At least Tesla (TSLA) is growing fast enough to theoretically justify up to a 135X multiple over the next few months. The problem here is where that growth rate goes in 2023 and beyond. Wall Street currently projects about 50% earnings expansion in the coming year . . . good, but even under ideal conditions getting close to fairly valued.

Apple (AAPL) is no longer an exponential growth name either. Tim Cook’s accounting wizardry adds up to roughly 20% higher earnings on a per-share basis every year until the cash runs out. Again, that’s enough to support the stock here but not necessarily to incite a buying frenzy.

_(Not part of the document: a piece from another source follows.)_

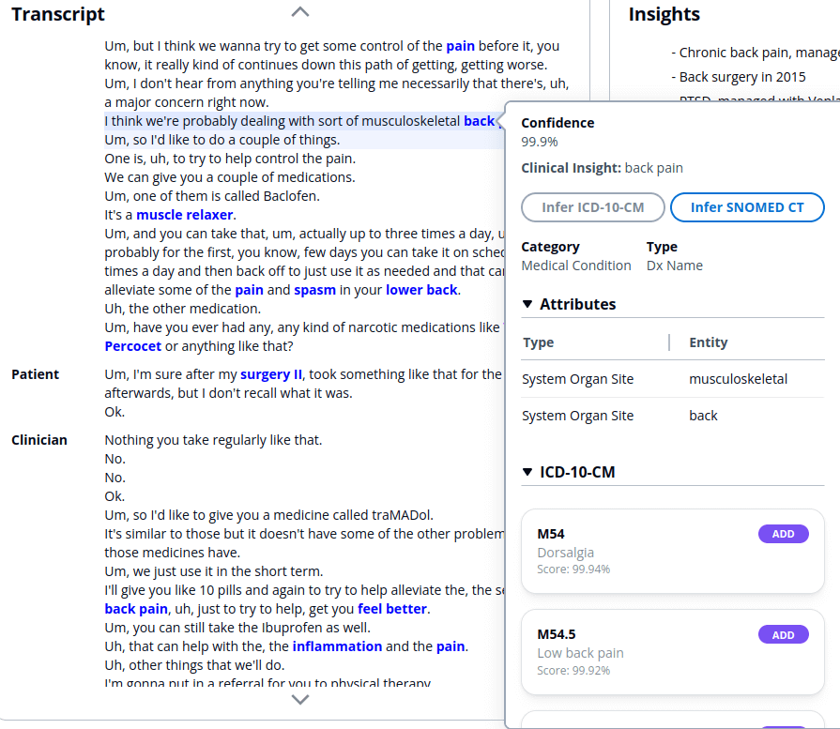The height and width of the screenshot is (729, 840).
Task: Click the Infer SNOMED CT button
Action: (x=747, y=207)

Microsoft (MSFT) isn’t much better. Alphabet (GOOG) is worse. I’d much rather buy PayPal (PYPL) at barely 19X earnings against a long-term 20% growth trend . . . that stock is rarely so cheap.

Either way, 20% growth isn’t extraordinary, especially when you consider that the S&P 500 is on track to grow 10% this year. The bar is set relatively fast. To justify a higher multiple, you need to be truly spectacular.

Look down the food chain for that. Paycom (PAYC) makes payroll software. Simple, small, streamlined. They’re expanding profit 64% this year and are looking at 16% growth at least going into next year.

There’s a reason that little stock has rebounded 21% in the last three weeks. Real growth stocks have bounced about 7% over that period but are still down 27%, so there’s plenty of room for the recovery to play out.

Value is up only 3.5% from its low. Those stocks were defensive but it takes a lot of fear to get them moving. Growth is where the future is.